Our study has a few inherent limitations and observations. Being a retrospective study, the results need to be interpreted with caution. As the overall sample size is small (11 eyes) and the number of unfavorable events being still smaller (two redetachments), to derive any statistical inference from this study would be erroneous. The overall follow-up is short, both after the primary surgery and after silicone oil removal. This is possibly due to the majority of patients belonging to the lower socioeconomic strata as well as the high mortality associated with AIDS. Among the eyes that did not undergo SOR, 12 eyes had recurrent detachment. A high rate of loss of follow-up (62%) is a major limiting factor of the present study.

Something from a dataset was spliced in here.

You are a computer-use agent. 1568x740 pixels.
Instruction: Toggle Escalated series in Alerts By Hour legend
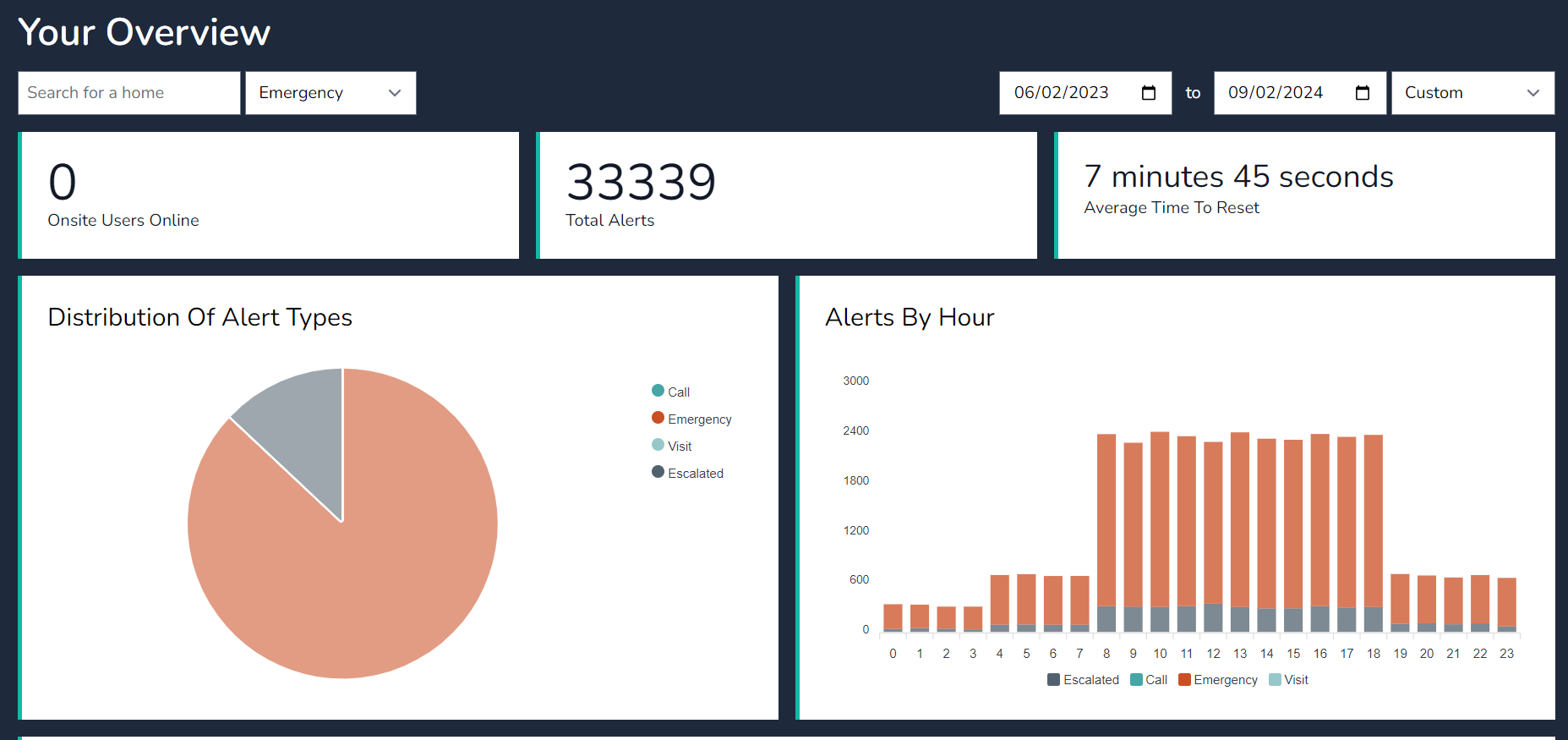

In summary, among the eyes that did not undergo SOR, 12 eyes had recurrent detachment. Overall, 14 out of 23 eyes (61%; CI, 40–79%) developed recurrent retinal detachment on follow-up. Our series also showed a retinal attachment rate of 82% following silicone oil removal at a mean follow-up of 7.5 months in eyes that underwent vitrectomy for CMV retinitis-related retinal detachment. This is an improvement on the rates that have been reported in the literature and could be attributed to the higher CD4 counts. Thus, though the overall redetachment rate post-vitrectomy with silicone oil is poor, in cases with attached retina over 6 months, there is a high attachment rate seen post-SOR. A larger prospective series with a longer follow-up is desirous to further validate these results.